In order to design efficient digital wireless networks, designers need to be able to quickly and accurately evaluate the performance of a proposed wireless communication network, such as a CDMA wireless network. An accurate network analysis can be used to evaluate the network design and identify problematic sectors or cells. In addition, an accurate network analysis will allow the network designer to better estimate how well equipment settings will perform given the required, or expected, call traffic levels.
A CDMA wireless network provides the capability of two-way communication between a number of user mobile stations and corresponding servers, or base stations. Each direction of communication is performed on a separate radio link and involves a different set of system functions. The communication link from a server to a mobile station is referred to as the forward link and the link from a mobile station to a server is referred to as the reverse link.
In CDMA, network performance is defined by both the forward link and the reverse link. However, the performance of a CDMA network depends largely on system functions exercised by servers in the forward link because most of the information on timing and synchronization occurs on this link. Accordingly, the forward link behavior contributes significantly to overall network performance. Nevertheless, the amount of call traffic that can be supported, which determines the interference levels and ultimately the performance of both links, depends on the most limiting link, either the forward or the reverse link.

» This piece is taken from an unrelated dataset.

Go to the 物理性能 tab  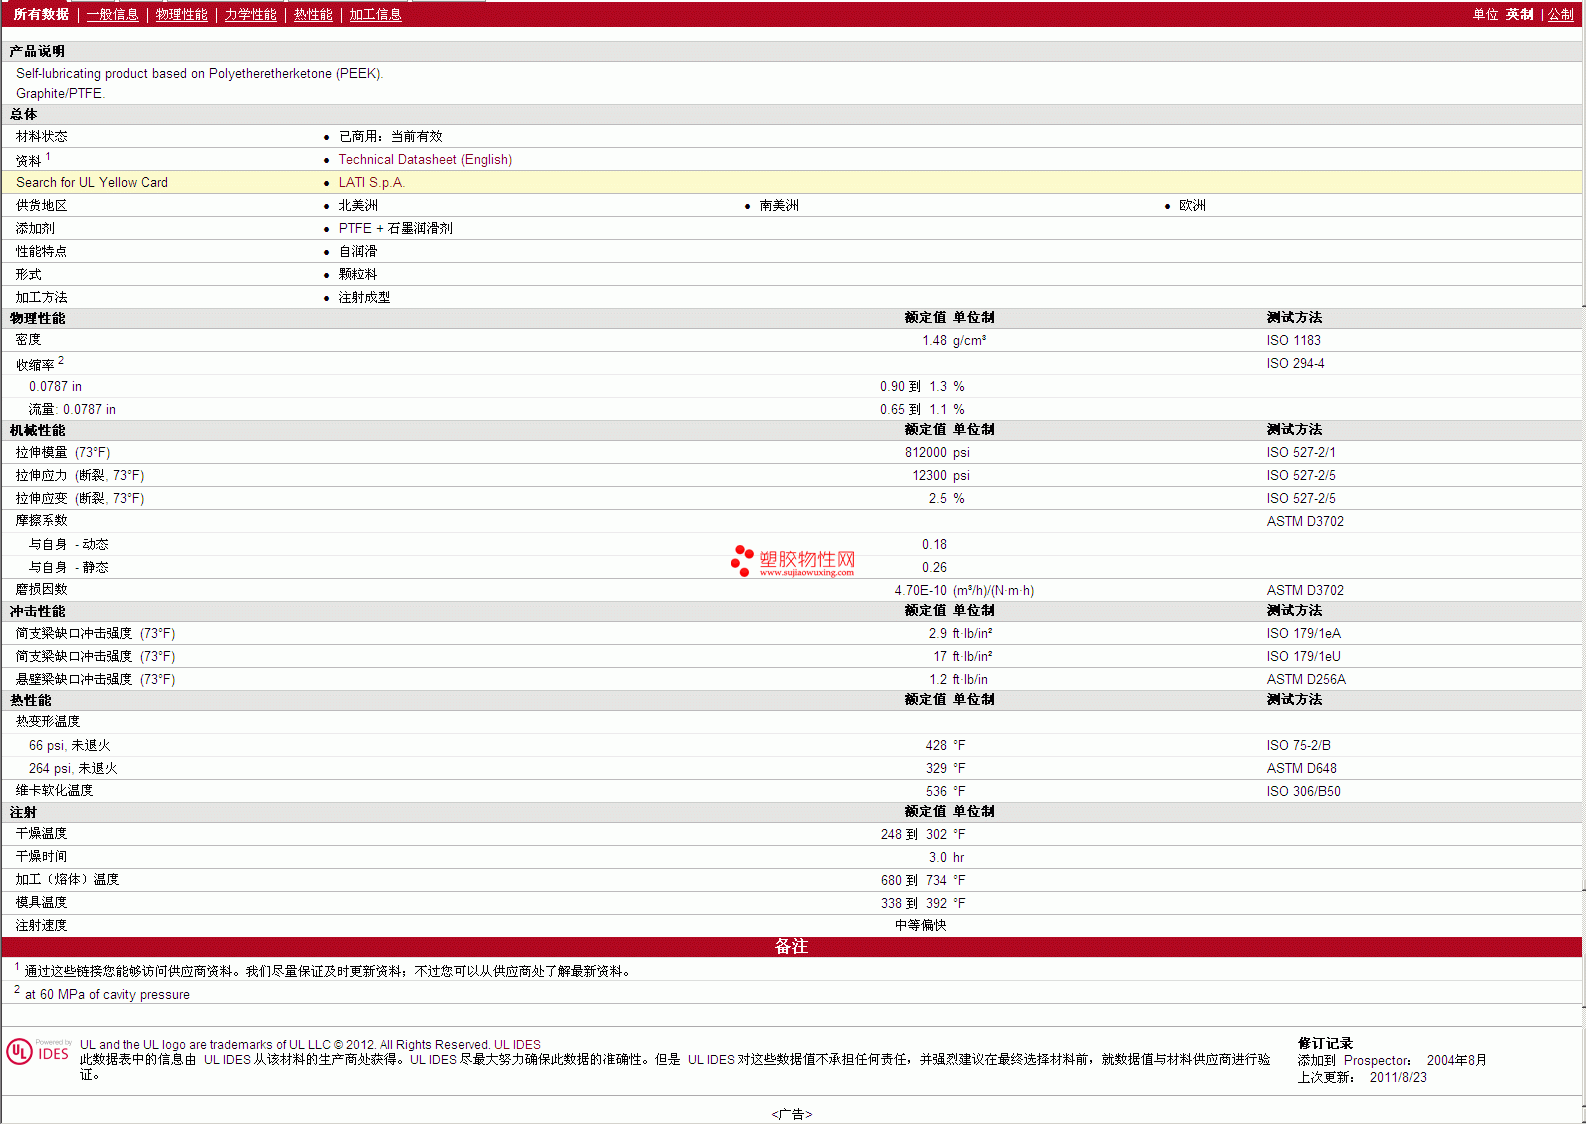181,14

The forward link may be considered to be more limiting in a CDMA network scenario in which there are many servers, because a large number of servers correspondingly increases the interference experienced at the mobile station. Thus, the transmit power in the forward link may need to increase in order to overcome the interference. However, equipment settings may limit the system""s ability to compensate for the performance and thus the system at this location becomes forward limited. In an alternative scenario, the reverse link may be considered to be more limiting due to hardware constraints such as the particular type of voice coder, or vocoder, or limited transmit power used by the mobile stations.
The performance of the network depends on the most limiting link because the requirements of both links should desirably be satisfied in order for communication to be established. Therefore, the performances of the two links are tightly coupled. In an ideal network model and without considering any practical limitation, an analysis of both links should desirably be part of the same iterative procedure due to this tight coupling. Unfortunately, such an iterative process is extremely complex and impractical because of the excessive computation time that would be required.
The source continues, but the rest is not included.